For those not familiar with this expression because you are not a native English speaker (or simply because I am old and you are not) this means having to apologize for something after taking a strong stance.  Presumably eating crow would leave a bad taste in your mouth.  So does apologizing after you have been so stubborn.

I am a hothead. I am also a verbal processor.  These two things can be explosive together when I reach a point of frustration where I just let it out.  I can't tell you the number of times I have had to swallow my pride and reach out and apologize. It is an almost painful, and certainly humbling - sometimes humiliating- experience.

Over the years as I have grown up and matured (hopefully hah) I have learned better how to hold my tongue and can usually wait until the proper moment to approach a situation in a way that is more calm and reasonable.  However there are still times of stress and feeling overwhelmed when I don't do this in the right way.  This week I had one of those times and I had to reach out to my poor victim (who truly was nothing but the messenger) and ask forgiveness.  Of course my platform to talk about the things that really are a problem is gone because no one takes it seriously anymore.  It's an unfortunate side effect of this particular sin.
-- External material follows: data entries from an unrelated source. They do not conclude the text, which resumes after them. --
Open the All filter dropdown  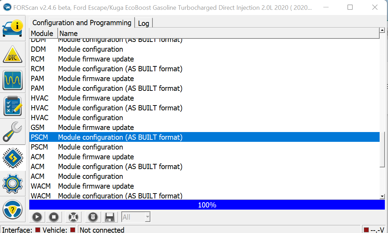click(x=136, y=217)
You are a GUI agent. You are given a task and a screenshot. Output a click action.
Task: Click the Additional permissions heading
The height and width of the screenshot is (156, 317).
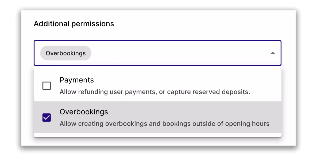(74, 23)
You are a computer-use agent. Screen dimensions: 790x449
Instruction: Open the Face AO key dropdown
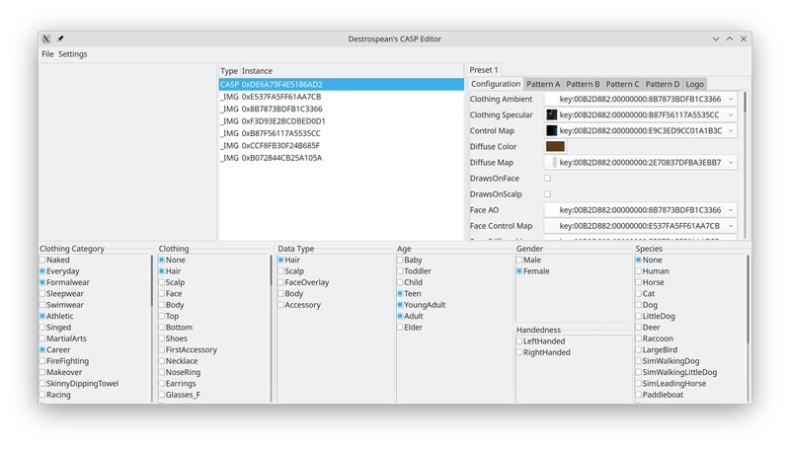click(730, 209)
One of the things that we continually talk about in our mission is the fact that we, as humans, are capable of so much more evil that we want to admit.  We often surprise ourselves when we fall back into a pattern where we thought we had victory.  We are taken aback my the toxicity of the words that flow from our mouth - or at least the thoughts that come from our hearts, even if we don't verbalize them.  I find myself thinking this often when a thought comes into my head about a brother or sister that I am with.  I expect tons of grace given to me because I know what God is doing in me, but I am quick to forget that he is working in others as well.

However, we follow up that idea with the fact that God loves us more than we can possibly know or imagine.

I have been working with interns and apprentices on this team for the last few years.  They come excited and ready to change the world in a few short months.  They come with a romanticized idea of Kenya, and fall hard when the reality of how hard it is to live cross-culturally hits them between the eyes.  It is one of my privileges and joys to help them walk through the tension of how ugly they feel when the "I'm right and you are wrong" thought permeates through them and the fact that this is not who they are anymore battles for their hearts.  Their sinfulness startles them, but I can see that it is nothing that has not been there all along.  Our flesh is ugly and messy and very, very selfish.

But then I remind them of the good news - the news that they are loved more than than they can even imagine.  The news that the old is gone and the new is here.  The news that we don't fight against each other but rather against spiritual forces of evil.  The news that there is no condemnation for those in Christ.  Often their (and my) first reaction to being confronted with our sin is justifying their actions by whatever means necessary. How crazy our flesh and our need for reputation is!   But slowly I  see a lightbulb come on (again and again) and they confess and repent, they reconcile things between them and whomever they hurt, and they let go of that weight and move on.

It's so easy to remind others of this.  I love mentoring and discipling. Both because I enjoy seeing these revelations happen in the people I am talking to, but also because it is a constant reminder to me of who I was without Christ and who I now am with him.  As I study and teach each of these lessons, I am given a new revelation of the depth of these truths each time. 

I am sure I will be eating crow many more times in life, though hopefully it won't be served as often as when I was younger.  However I am so so thankful for the grace and new life that comes as the next course of that meal.